Along with the entire test being online, some changes were made to the type of questions as well.
“It’s the way that students are answering the questions, not necessarily the material itself,” explained Jaime De La Torre, director of instructional support at Anthony ISD.
Students will now have multipart questions that require explanations rather than just the usual multiple-choice questions.
Anthony and Socorro ISD officials say they have been preparing for this change since the announcement was made by TEA and that students have already been doing their interim tests on the same platform online.
“I don’t believe it’s going to be a problem to do the test online because our teachers which we have amazing teachers they have adapted to how the students will have to respond on the test they do that with them in the classroom,” said De La Torre.
Instructional Officer for Secondary Science at SISD, Frank McDonald said that COVID had already given them “a jumpstart on technology,” so the teachers and students already had to adapt to testing online.
Even though, this change still required more work from teachers.
“The fact that we are preparing on paper for an online test, it’s still a lot of work that has to be done on the teacher’s side,” added De La Torre.
Another potential challenge with the test being done on computers is for students with special needs.
SISD Director for Research and Evaluation Kelly McBain said, however, the new online platform offers additional features that could be even more helpful in comparison to doing the test the traditional way.
“Students can hover over a word for example, or a picture might show up or a definition might show up, so it’s easy its embedded in the test,” explained McBain.
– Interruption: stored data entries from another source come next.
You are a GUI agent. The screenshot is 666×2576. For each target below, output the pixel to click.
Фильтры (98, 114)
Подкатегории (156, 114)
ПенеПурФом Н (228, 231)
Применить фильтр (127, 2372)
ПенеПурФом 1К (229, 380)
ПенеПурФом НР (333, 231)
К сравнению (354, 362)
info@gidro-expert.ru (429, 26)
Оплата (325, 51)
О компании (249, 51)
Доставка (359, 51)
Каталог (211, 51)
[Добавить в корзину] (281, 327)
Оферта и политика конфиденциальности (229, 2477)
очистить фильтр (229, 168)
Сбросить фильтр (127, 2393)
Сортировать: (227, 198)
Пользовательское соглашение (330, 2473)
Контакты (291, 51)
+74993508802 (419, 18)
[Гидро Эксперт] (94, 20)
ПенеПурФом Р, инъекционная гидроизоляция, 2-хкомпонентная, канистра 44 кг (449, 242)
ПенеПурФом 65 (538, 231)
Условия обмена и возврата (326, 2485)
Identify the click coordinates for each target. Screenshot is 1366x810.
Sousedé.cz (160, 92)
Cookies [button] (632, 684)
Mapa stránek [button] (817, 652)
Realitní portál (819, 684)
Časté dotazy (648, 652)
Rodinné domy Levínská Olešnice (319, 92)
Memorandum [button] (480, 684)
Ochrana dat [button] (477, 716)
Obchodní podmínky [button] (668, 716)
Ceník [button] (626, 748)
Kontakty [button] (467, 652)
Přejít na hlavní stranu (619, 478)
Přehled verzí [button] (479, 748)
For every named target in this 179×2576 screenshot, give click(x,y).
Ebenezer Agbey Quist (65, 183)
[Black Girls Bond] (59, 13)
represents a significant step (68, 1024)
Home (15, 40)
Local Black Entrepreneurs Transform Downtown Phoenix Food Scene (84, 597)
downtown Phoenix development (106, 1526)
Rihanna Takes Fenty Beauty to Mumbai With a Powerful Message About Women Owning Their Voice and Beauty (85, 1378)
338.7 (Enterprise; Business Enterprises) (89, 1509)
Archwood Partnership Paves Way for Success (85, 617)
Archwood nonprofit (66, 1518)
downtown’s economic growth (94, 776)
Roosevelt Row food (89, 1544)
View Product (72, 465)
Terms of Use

Teachers will also be able to provide additional assistance to those students if needed.
As far as any system failures go, districts say TEA allows a time testing window.
“If, for instance, today the internet went down then we wanted to test tomorrow we would be able to that’s not a problem,” explained De La Torre.
Though the pandemic has already put a strain on both teachers and students, educators don’t think the new testing format will make them fall behind even more.
“We’re making up for instruction along with a new way to respond to questions, that’s gonna be another shift but I don’t believe it’s going to be a shift that is going to affect our academic results tremendously,” said De La Torre.